# Next CC update



## Zenon (Aug 30, 2018)

I read Creative Cloud will not support Windows 8.1, Windows 10 v1511 and v1607, and Mac OS 10.11 (El Capitan). A lot of people seem to be upset. I know nothing about these things. I have a 6 year old iMac running High Sierra. I'm trying to understand why. How old would your system have to be to not be able to run higher than 10.11? Is that the actual reason?


----------



## clee01l (Aug 30, 2018)

The Apple hardware requirements to run MacOS 10.12(Sierra) are :

MacBook (Late 2009 or newer)
MacBook Pro (Mid 2010 or newer)
MacBook Air (Late 2010 or newer)
Mac mini (Mid 2010 or newer)
iMac (Late 2009 or newer)
Mac Pro (Mid 2010 or newer)
Future updates to Adobe CC apps will be designed to take advantage of the newer OS architecture.   The compromises necessary to accommodate older technology impact the abilities to take advantage of the newer technology.   The current LR versions will still be available to subscribers to run on obsolete hardware/OS.  
Frankly, I don't see why anyone with obsolete hardware  (9 & 10 y/o.) should object.   If your hardware will support the current version of Win10 or MacOS 10.13 You have no excuse to be left out with the next Adobe release.   If your hardware won't support the modern OS platform, then it probably is time to get a new computer.   If your computer is older than your car, this should not be Adobe's problem or my problem.  If you can't afford the new hardware.

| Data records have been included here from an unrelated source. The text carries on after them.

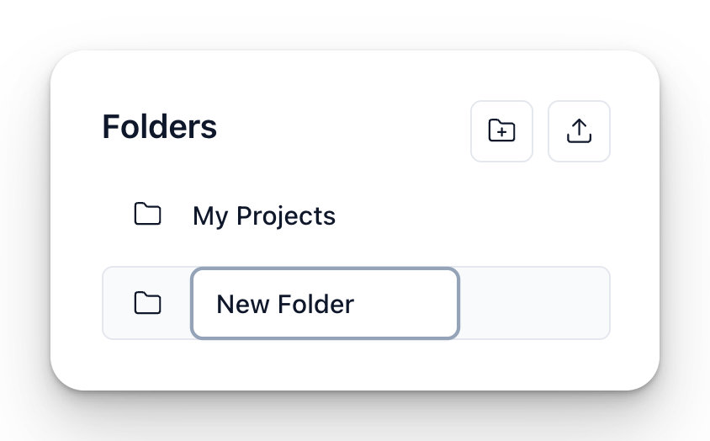Select the new folder row being edited
Screen dimensions: 710x441
533,303
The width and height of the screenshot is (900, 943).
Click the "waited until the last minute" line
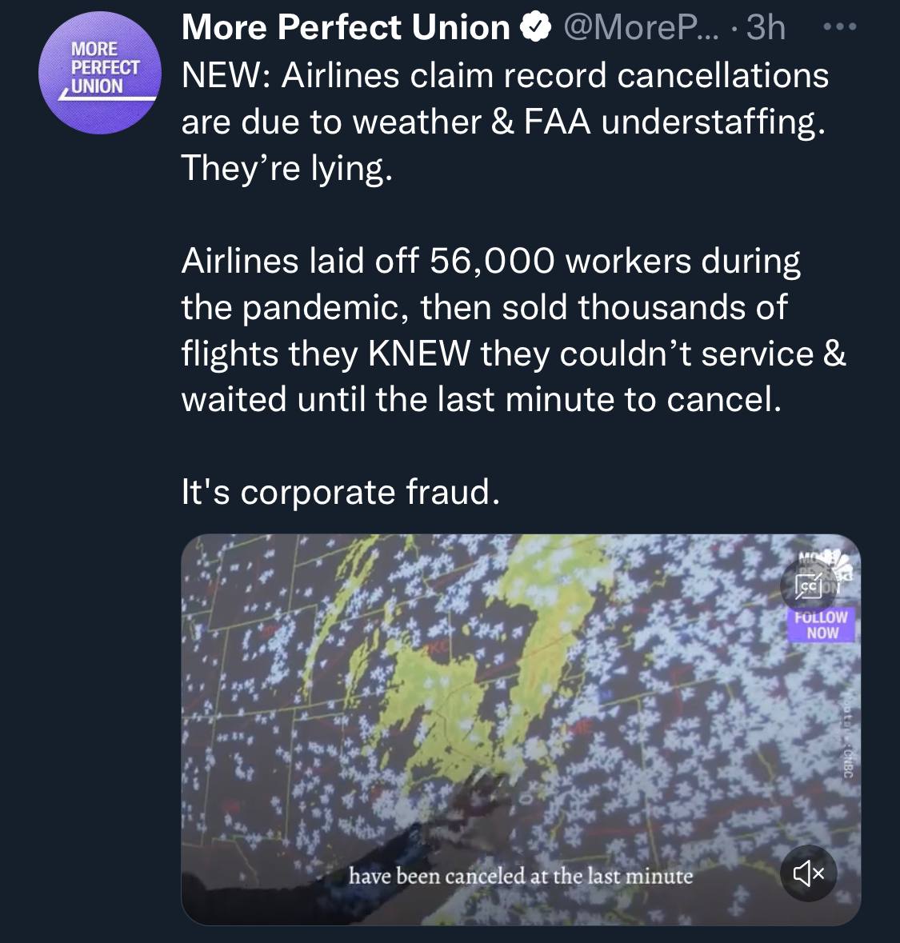click(x=480, y=399)
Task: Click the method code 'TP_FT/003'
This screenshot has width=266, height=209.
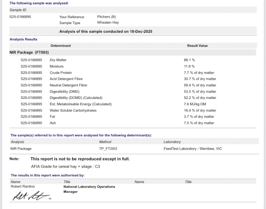Action: (108, 148)
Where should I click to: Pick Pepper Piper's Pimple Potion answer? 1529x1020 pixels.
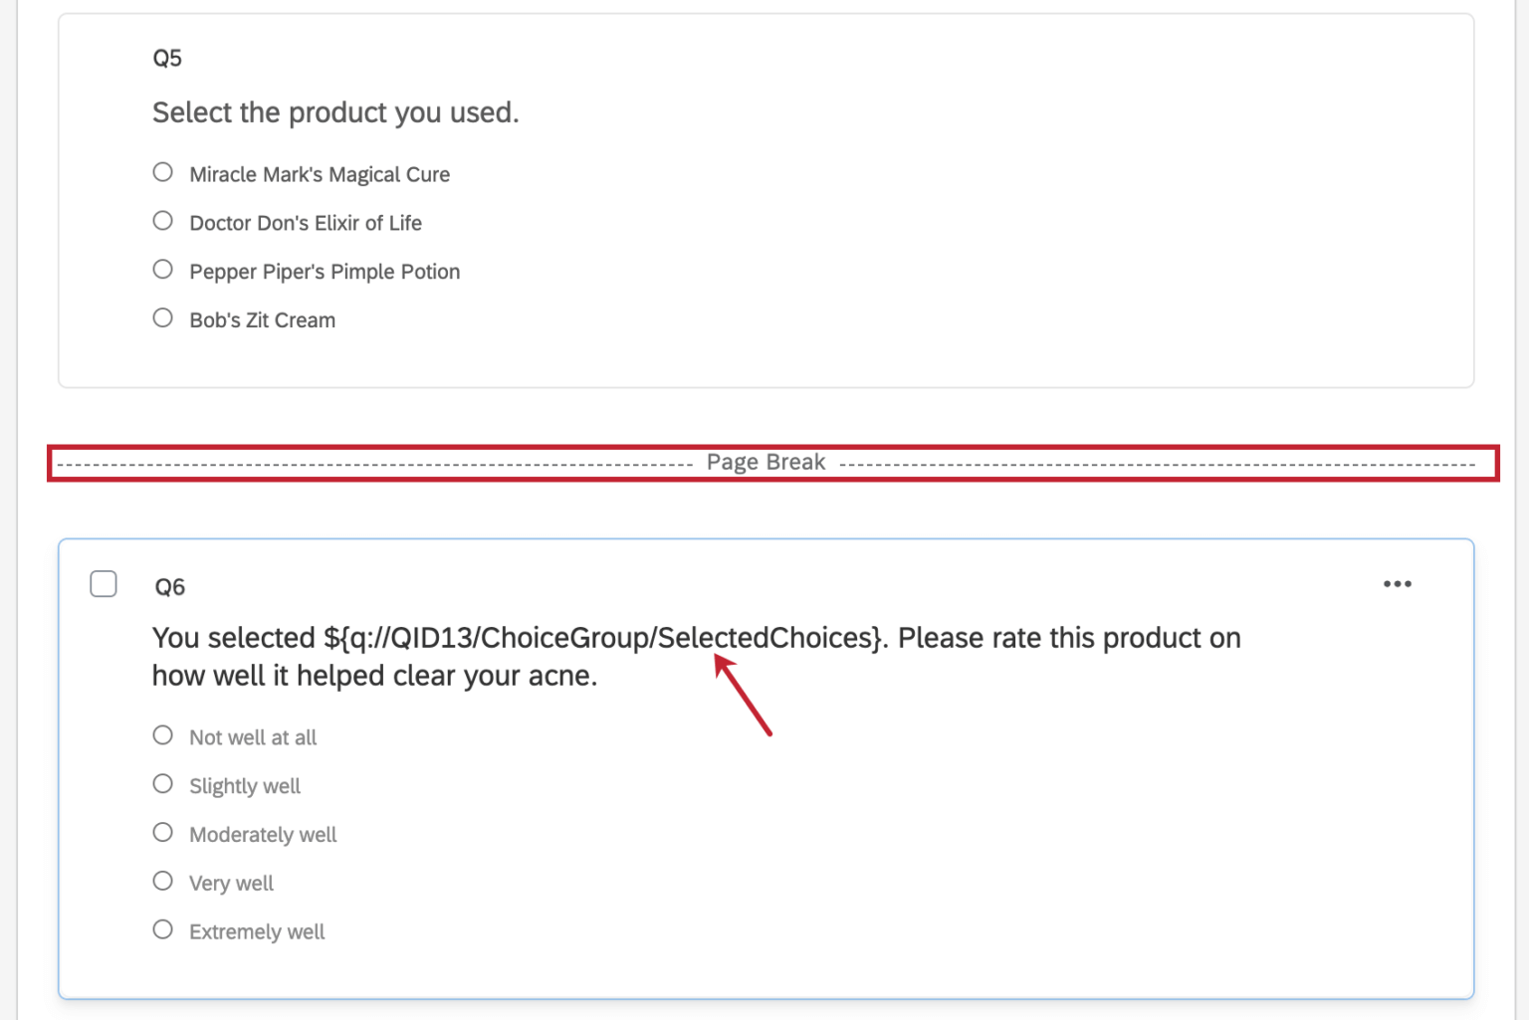click(162, 269)
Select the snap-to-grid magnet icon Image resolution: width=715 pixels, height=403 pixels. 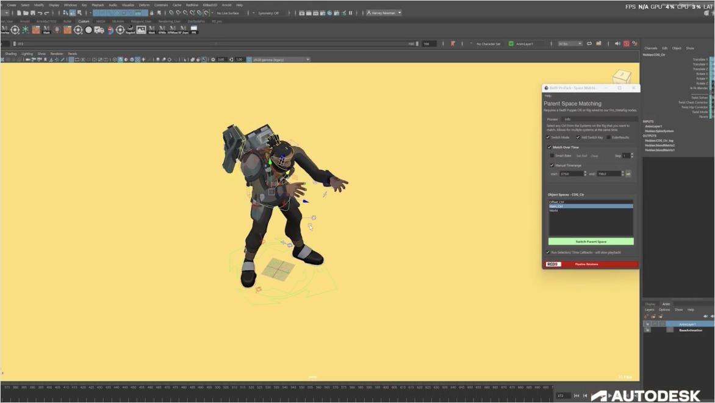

Adobe is still giving the user an option to maintain their subscription with an older version go Creative Cloud apps.


----------



## Zenon (Aug 30, 2018)

Thanks for the info.  Sounds just like excuses to complain. Funny this came up about a month ago as I was saying to my wife next year it will be time to update the iMac. I was looking into an SSD drive for this one but I don't want to do it myself. Between the labour and thermal sensor it is getting up there and not worth investing. Even the person who services my stuff told me my machine was running well and not to bother.


----------



## tspear (Aug 30, 2018)

clee01l said:


> If your computer is older than your car, this should not be Adobe's problem or my problem.


My current day job the owner/CEO complains about getting new hardware. It was kinda funny, the other day a development server went down hard, power supply died and shorted he mother board and disks. He was upset and said how come no one makes quality computers anymore. This was an eight year old $2K server, I think it passed its life expectancy.

Tim


----------



## Zenon (Aug 30, 2018)

I have a stingy friend  who finally took his his car to the dealership and got mad at them because of the poor service,  mechanical failures, worn tires.  Outside of the occasional oil changes at other locations they told him the last time he had it there was about 6 years ago. He thought it was only about a year.


----------



## Dan Marchant (Aug 30, 2018)

Digital imaging is a rapidly developing field and the new techniques require/use state of the art equipment. As mentioned above supporting out tech holds back current development. Also there is little value in software companies supporting old hardware because the majority of people who have old hardware tend to just use the software they have and don't actively buy new stuff.


----------



## clee01l (Aug 30, 2018)

Zenon said:


> Even the person who services my stuff told me my machine was running well and not to bother.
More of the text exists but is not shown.